Sur le chemin, une coquille

A la tombée du jour, il est apparu en haut du village. Une gamelle en fer blanc à la main, un sac à plusieurs étages sur le dos, une casquette rose sur la tête d’où dépassent quelques boucles blond doré : c’est Alîocha, aux pommettes tannées par le soleil et le vent. Il vient du Nord. Il a déjà parcouru 600 kilomètres à pied. Ses chaussures de marche sont en piteux état. Son paquetage marque les intempéries. Son parfum incarne les fruits et feuilles d’automne. Il est au 45 ème jour de son chemin de Compostelle.

Le vent souffle fort. L’église romane de Montarcher s’élève à 1300 m environ. Il hésite mais se décide à grimper jusqu’au parvis, face au vent sauvage. Le sol en granit a emmagasiné froid et pluie des derniers jours. Il frissonne. Signe de bon augure, une vierge sculptée à la pointe de l’ogive lui sourit. Un espace saint, pensa-t-il, susceptible d’accueillir sa natte déjà bien mordillée par les souris des champs, compagnes des nuits de bivouac. Il mesure avec humilité devant lui ce paysage imprenable : les monts d’Ardèche tout devant, les volcans d’Auvergne derrière lui. Grandiose ! Serait-il si près du Puy-en-Velay, étape notoire ou les différents chemins de Compostelle se rejoignent, se mêlent, se rencontrent.
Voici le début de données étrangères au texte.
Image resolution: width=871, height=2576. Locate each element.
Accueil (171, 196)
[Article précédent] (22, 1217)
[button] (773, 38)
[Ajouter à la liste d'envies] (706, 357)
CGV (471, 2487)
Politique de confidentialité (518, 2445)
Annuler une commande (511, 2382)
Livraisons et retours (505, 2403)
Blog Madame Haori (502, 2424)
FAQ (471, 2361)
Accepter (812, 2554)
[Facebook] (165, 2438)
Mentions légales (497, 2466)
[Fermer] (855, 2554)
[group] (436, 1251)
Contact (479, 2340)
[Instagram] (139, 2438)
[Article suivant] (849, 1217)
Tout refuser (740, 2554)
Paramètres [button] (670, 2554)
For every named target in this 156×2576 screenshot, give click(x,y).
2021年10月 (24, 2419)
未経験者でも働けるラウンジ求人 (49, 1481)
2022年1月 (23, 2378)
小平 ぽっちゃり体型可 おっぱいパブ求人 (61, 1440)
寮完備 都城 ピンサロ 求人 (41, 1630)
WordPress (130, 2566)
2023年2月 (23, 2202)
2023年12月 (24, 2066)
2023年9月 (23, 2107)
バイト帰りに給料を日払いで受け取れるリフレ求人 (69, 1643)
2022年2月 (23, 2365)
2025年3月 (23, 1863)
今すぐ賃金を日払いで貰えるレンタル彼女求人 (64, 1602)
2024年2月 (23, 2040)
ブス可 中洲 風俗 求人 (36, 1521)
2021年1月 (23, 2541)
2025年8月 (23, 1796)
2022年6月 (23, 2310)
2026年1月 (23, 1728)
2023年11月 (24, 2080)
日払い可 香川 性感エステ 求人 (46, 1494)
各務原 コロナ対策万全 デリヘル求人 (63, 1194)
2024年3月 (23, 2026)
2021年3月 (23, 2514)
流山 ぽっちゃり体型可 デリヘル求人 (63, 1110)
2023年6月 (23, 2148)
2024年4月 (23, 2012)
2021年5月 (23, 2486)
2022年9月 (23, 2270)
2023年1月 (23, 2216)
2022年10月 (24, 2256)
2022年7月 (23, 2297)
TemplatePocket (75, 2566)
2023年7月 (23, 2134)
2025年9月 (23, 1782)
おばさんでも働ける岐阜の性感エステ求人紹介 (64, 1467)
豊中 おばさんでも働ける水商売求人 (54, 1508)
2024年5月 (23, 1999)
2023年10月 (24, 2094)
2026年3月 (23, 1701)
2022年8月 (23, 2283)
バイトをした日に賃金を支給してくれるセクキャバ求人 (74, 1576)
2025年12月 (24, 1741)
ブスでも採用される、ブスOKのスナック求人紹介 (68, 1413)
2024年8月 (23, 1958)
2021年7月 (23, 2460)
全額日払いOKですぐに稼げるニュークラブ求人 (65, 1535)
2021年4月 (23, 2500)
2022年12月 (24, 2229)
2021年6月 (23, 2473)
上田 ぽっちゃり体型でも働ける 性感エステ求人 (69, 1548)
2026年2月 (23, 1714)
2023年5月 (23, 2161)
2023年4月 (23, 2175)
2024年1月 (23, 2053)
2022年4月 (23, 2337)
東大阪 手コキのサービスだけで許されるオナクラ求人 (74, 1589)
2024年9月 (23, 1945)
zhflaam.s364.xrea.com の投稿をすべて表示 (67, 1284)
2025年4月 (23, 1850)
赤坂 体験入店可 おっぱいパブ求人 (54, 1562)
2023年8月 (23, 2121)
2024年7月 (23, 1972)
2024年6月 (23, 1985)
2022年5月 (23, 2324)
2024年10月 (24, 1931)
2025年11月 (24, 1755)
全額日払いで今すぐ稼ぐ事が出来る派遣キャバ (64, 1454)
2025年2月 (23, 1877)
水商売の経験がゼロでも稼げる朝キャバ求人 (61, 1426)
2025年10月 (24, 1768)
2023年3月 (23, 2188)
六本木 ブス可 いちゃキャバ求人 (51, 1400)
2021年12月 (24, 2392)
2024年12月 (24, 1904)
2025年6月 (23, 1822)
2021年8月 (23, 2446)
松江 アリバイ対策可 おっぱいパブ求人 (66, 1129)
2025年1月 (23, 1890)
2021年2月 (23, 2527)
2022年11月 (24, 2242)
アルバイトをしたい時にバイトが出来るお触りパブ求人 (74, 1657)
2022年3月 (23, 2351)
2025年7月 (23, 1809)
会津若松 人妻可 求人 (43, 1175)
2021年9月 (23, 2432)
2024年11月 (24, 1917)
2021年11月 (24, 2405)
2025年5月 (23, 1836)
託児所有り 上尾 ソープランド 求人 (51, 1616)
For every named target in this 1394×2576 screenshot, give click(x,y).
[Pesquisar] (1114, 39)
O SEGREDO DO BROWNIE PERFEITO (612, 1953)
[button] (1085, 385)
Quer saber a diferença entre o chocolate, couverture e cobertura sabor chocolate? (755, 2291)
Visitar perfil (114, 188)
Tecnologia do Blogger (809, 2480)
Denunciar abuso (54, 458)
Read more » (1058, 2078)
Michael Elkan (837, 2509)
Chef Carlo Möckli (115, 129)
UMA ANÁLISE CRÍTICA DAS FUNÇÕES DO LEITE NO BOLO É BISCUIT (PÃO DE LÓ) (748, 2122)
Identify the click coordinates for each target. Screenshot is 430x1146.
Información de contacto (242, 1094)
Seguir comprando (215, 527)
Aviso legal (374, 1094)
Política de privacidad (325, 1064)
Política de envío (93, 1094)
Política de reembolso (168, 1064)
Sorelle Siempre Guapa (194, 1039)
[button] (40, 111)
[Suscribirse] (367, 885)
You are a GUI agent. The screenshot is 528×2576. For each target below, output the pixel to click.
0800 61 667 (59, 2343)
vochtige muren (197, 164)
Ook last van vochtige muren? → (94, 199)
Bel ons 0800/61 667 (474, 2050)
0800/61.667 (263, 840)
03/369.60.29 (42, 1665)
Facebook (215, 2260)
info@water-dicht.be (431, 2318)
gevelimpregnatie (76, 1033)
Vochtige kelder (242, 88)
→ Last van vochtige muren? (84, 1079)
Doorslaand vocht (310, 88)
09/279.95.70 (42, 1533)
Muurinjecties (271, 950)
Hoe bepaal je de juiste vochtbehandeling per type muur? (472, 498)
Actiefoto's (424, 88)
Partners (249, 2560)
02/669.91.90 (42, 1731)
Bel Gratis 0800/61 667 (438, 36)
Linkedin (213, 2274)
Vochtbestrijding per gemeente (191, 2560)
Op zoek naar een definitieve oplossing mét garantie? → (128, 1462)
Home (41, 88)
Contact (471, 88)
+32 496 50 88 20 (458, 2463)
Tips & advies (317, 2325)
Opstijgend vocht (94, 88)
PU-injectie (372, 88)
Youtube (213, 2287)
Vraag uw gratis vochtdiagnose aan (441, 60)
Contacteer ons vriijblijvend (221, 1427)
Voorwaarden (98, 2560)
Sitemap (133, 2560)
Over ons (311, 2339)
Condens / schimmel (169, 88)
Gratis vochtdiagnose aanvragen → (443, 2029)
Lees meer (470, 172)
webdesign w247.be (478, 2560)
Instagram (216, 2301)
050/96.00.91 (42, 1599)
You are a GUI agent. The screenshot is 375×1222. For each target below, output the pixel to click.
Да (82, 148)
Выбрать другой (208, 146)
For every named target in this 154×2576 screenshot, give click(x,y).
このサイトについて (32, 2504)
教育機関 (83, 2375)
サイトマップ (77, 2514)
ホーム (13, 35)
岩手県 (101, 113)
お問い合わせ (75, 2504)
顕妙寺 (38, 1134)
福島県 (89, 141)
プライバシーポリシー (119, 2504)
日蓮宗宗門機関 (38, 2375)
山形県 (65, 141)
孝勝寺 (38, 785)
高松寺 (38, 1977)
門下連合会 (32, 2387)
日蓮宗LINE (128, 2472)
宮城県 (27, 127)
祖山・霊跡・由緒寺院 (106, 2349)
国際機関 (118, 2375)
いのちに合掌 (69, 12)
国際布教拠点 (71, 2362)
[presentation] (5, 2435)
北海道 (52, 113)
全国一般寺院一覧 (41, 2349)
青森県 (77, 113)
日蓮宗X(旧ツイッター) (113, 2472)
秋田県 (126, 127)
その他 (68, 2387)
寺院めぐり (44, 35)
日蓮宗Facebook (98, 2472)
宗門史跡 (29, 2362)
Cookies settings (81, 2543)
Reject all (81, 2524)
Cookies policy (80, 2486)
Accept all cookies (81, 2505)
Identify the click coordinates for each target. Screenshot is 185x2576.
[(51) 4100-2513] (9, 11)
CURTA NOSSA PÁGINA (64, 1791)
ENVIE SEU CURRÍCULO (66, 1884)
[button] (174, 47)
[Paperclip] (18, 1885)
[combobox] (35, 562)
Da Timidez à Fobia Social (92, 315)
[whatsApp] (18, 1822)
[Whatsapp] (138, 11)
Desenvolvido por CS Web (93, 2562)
La solitude lui pèse. Il l’a pourtant souhaitée au départ. Avoir choisi Compostelle signifiait bien se confronter à lui-même. Certaines relations l’avaient entrainé pourtant loin, mais si loin de lui, sur des chemins enchanteurs certes ! Se détourner de ces voies paradisiaques aussi éphémères qu’abyssales, comment était-ce possible ? La dépendance le ligotait telle une pieuvre quasi meurtrière. Se détacher, s’éloigner pas à pas : bien plus qu’une trêve, une impérative nécessité d’armistice avec soi-même. Il lui a fallu six mois pour rompre.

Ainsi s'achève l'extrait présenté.